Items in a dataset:
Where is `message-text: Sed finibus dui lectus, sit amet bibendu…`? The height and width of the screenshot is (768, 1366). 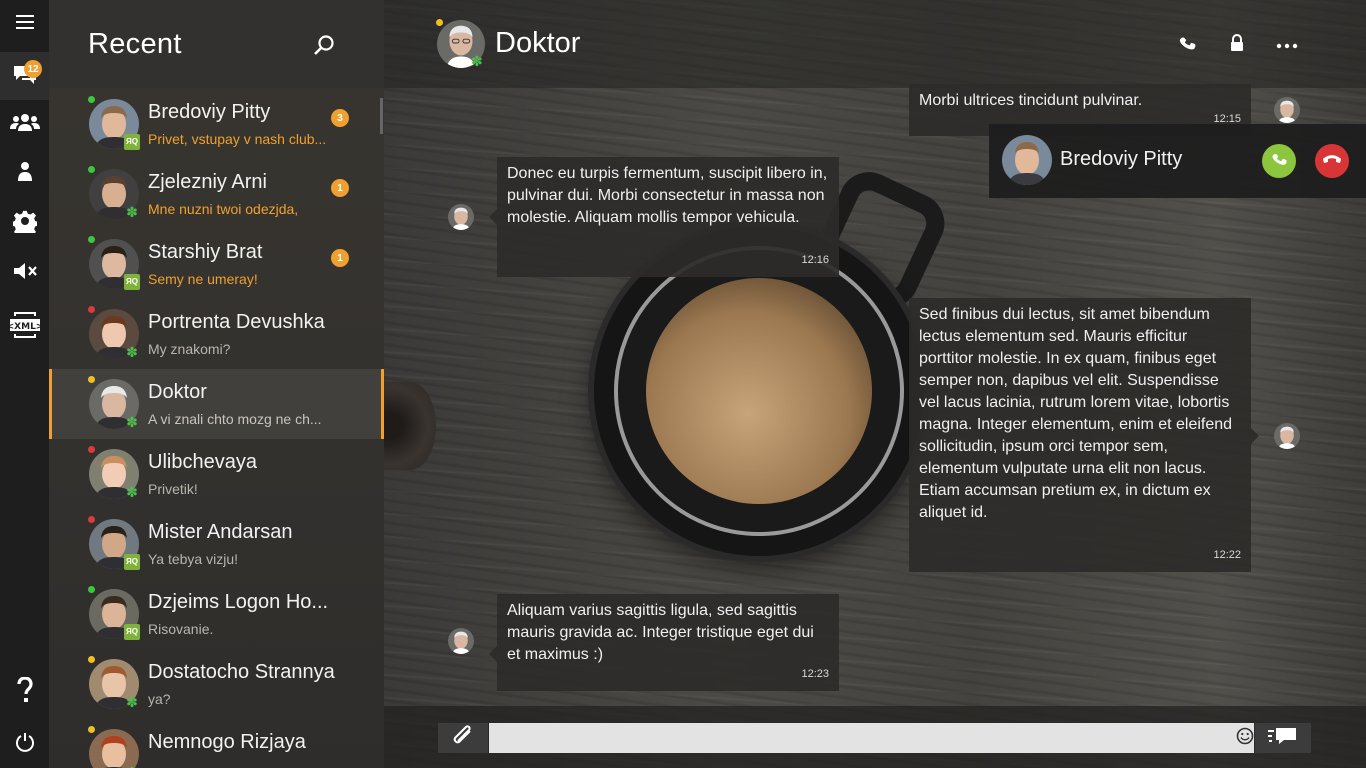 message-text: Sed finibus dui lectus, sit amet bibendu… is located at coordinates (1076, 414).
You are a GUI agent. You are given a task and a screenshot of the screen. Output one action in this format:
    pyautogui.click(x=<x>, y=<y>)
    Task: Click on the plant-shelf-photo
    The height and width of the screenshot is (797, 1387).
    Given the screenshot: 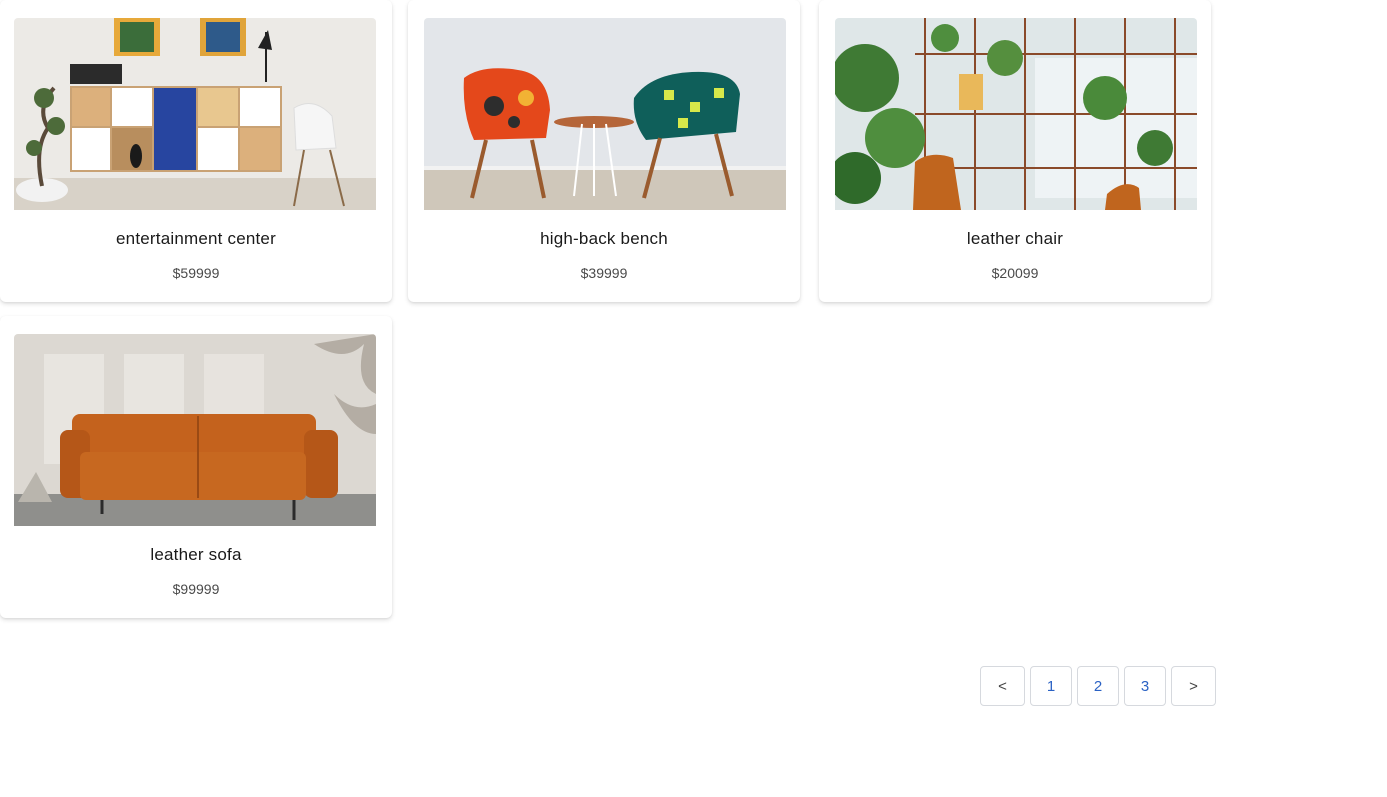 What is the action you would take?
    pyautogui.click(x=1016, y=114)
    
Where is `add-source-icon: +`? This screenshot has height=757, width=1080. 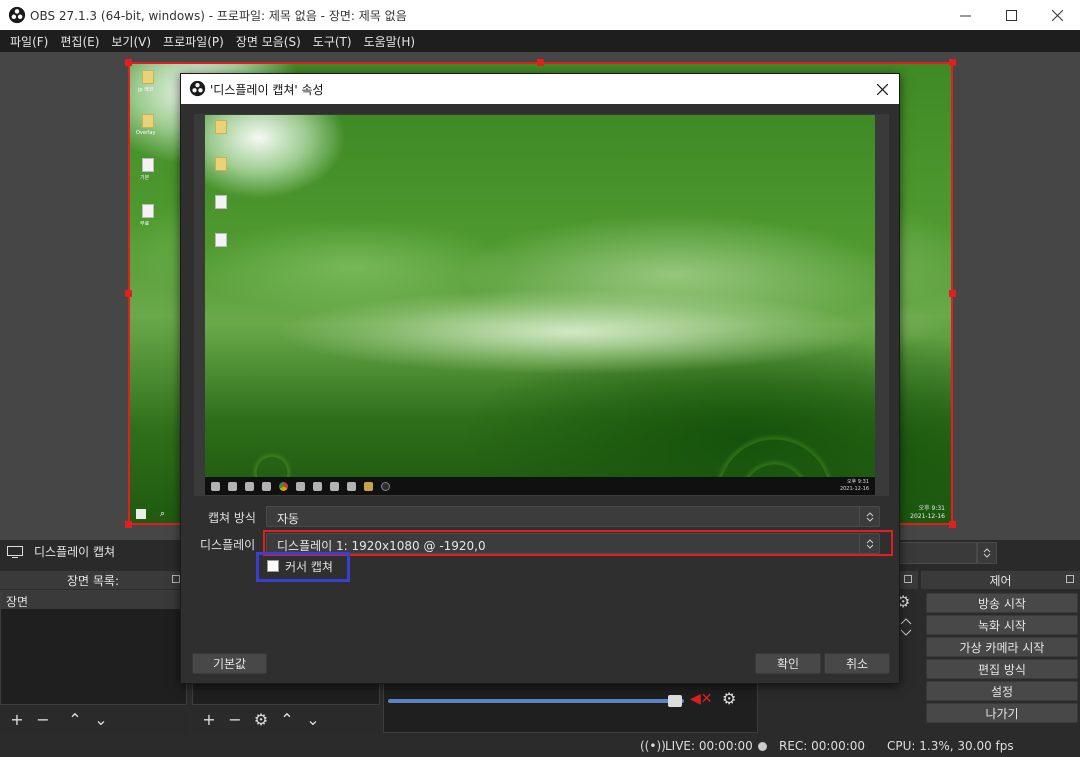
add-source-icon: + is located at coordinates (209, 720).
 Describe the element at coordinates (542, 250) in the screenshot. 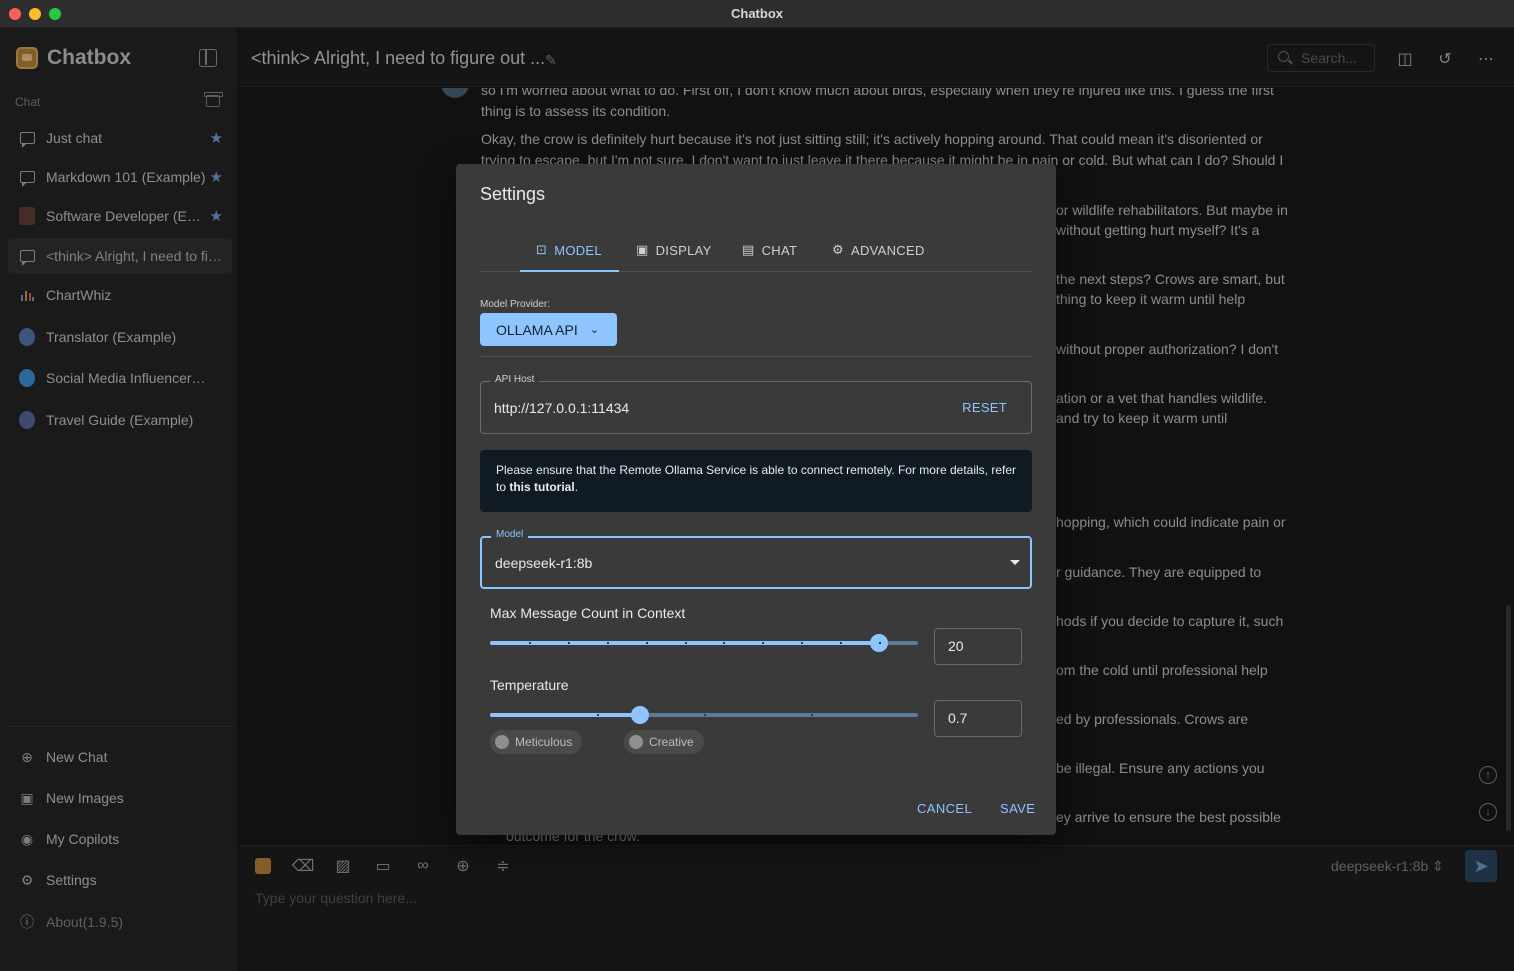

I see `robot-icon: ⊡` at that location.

■ **Brief**: Please copy the records word for word, from the line containing "Describe the element" through the end of the records, both ends included. Leave the pictures out of your answer.

■ **Answer to this problem**:
 Describe the element at coordinates (542, 250) in the screenshot. 

I see `robot-icon: ⊡` at that location.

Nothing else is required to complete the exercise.